# Computer Won't Recognize Video Camera



## agentgrlx (Mar 16, 2009)

Hi all,

I'm trying to transfer video from a Pansonic mini-dv cam (GS-320) to my Dell computer (runs windows xp), but the computer won't recognize the camera is connected. I tried connecting using a USB cable, with downloaded software to transfer video w/ usb, but it didn't work.

I went out and bought a firewire cable which came with a 1394 port card and installed that, but computer still wouldn't recognize camera on newly installed ports (there were 3 on the card) or the original port that came with computer. The settings on the camera are set to playback mode, and the new 1394 card is installed correctly - my brother checked.

Panasonic says there are no drivers to be installed using firewire and blames the computer, but I've never had problems using the usb ports before; can't vouch for the firewire port as I usually don't do video editing on this computer. If anyone can help, I'd GREATLY appreciate it. This should have been a relatively simple assignment, but I'm ready to hurt myself or the computer.

Thank you,

agrlX


----------



## lawson_jl (Aug 3, 2008)

Panasonic is correct on the firewire driver, there are non that's why it works so well it's a standard. 

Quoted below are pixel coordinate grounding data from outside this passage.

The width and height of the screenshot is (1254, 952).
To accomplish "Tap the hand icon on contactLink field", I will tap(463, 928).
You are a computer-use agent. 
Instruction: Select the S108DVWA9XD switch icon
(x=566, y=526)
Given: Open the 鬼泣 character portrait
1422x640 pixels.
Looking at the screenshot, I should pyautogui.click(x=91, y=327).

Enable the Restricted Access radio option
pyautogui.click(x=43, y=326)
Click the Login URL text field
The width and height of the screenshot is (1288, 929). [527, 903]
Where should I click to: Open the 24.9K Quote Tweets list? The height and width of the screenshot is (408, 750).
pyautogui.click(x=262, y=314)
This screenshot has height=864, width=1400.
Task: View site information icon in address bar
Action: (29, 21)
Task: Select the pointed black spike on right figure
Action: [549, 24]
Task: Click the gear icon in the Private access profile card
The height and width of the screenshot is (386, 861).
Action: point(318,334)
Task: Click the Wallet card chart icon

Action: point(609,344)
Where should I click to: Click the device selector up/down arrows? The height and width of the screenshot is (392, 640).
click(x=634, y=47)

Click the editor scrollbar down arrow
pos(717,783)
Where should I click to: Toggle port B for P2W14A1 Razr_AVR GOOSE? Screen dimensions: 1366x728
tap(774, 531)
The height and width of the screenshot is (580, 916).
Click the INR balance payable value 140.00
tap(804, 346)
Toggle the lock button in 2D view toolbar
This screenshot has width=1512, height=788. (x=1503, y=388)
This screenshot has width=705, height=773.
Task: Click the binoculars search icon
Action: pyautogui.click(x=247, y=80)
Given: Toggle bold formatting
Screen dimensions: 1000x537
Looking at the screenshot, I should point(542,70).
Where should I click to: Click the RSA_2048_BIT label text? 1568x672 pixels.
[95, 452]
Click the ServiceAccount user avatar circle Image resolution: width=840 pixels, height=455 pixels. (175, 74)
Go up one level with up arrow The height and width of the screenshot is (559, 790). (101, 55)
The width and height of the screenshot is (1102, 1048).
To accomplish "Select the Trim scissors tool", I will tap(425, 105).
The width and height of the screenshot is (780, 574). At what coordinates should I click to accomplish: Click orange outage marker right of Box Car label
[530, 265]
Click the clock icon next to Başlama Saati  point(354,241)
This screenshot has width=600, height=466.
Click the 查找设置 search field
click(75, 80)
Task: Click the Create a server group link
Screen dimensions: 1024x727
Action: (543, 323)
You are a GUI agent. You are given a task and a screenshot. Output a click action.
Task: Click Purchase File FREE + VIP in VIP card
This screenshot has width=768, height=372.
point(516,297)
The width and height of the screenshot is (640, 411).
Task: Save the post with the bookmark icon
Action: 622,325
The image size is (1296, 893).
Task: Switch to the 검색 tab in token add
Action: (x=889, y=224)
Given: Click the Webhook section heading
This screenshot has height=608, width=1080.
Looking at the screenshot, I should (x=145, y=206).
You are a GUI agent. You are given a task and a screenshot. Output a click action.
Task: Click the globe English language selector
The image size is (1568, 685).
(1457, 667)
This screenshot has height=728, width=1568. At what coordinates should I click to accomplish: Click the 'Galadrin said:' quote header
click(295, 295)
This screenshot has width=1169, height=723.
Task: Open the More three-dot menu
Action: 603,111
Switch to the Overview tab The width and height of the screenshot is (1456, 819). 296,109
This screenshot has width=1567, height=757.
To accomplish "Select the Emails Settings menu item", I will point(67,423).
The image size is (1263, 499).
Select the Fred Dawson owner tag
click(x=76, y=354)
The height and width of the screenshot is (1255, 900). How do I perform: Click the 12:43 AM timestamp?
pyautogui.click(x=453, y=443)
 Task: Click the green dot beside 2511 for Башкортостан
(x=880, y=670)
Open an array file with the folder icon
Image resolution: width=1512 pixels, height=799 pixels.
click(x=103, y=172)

When you connect the camera via USB does it show up in the device manager or does it do absolutely nothing? Even if it doesn't work you should see it in the device manager or at least see an unknown device and beep when it's plugged in or unplugged.

If it doesn't do any with either connection then I'd be willing to bet it's an issue with the camera.


----------



## agentgrlx (Mar 16, 2009)

thanks for responding. the camera doesn't show up anywhere. i get no beep, nothing, with either usb or firewire. this isn't even my camera; my cousins have used it for still pictures on laptop/xp/usb cable no problem and video/mac/firewire cable no problem.

are you aware of using drivers for other brands for camera? i was told (per geeksquad online, too cheap to pay for them to come to house) to use canon zr800 drivers for vista, but there aren't any drivers on that page! canon told me their software is for their products only and won't be responsible for how it affects other products.

this is truly puzzling and quite aggravating. i do appreciate you taking the time to respond. thank you


----------



## Hughv (Jul 22, 2006)

I had a similar problem with my friend's Canon camera and posted here with no results.
I solved it by using Nero, which connected and transferred the Video, via Firewire with no problem.
You can also try Movie Maker, but first, spend some time with the manual.


----------



## linskyjack (Aug 28, 2004)

Yeah, I was going to ask you what program you are using to capture the video.


----------



## agentgrlx (Mar 16, 2009)

I'll look into Nero for future use. Moviemaker would have been fine if the computer first recognized there was a video camera connected to it. The computer just doesn't like that camera I guess.


----------



## linskyjack (Aug 28, 2004)

This might sound dumb, but when you try to download the video to your computer, are you in the VCR mode of the camcorder?


----------